(Beginning of DATASET EXTRACT)
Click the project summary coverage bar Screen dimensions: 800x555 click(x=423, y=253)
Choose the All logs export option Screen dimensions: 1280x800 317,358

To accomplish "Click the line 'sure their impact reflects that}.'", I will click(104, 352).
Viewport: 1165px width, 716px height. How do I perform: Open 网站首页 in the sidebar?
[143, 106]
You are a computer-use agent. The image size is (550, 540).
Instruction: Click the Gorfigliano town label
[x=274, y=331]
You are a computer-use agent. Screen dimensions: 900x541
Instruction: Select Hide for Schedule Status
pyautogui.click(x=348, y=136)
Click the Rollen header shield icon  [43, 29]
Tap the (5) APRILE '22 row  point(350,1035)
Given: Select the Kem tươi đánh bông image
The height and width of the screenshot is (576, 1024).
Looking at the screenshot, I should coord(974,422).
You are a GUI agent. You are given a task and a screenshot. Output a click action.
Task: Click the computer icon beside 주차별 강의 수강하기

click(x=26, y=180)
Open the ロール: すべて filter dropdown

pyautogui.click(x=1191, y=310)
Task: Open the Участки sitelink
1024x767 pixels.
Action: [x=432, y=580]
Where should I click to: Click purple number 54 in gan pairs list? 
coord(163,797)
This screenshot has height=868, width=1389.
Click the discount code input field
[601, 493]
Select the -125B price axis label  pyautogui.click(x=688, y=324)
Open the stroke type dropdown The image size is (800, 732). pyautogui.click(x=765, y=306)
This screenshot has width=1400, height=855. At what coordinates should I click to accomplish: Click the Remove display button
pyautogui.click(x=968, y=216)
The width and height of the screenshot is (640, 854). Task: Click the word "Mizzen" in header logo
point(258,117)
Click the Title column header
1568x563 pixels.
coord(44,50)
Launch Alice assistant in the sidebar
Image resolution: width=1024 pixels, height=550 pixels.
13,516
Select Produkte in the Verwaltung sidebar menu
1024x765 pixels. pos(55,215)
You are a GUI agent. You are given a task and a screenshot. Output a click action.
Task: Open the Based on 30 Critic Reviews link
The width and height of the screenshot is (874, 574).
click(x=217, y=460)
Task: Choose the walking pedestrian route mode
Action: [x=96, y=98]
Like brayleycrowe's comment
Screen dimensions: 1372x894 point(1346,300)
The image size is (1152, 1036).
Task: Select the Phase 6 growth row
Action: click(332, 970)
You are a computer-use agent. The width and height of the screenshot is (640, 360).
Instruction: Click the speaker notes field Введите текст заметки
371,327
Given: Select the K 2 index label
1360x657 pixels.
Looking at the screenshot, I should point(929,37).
(End of DATASET EXTRACT)
Go through the records above and copy each line where "agent" is found.

# [ANSWER SPACE]
You are a computer-use agent. The image size is (550, 540).
You are a computer-use agent. Screen dimensions: 900x541
You are a GUI agent. You are given a task and a screenshot. Output a click action.
You are a GUI agent. You are given a task and a screenshot. Output a click action.
You are a computer-use agent. The width and height of the screenshot is (640, 360).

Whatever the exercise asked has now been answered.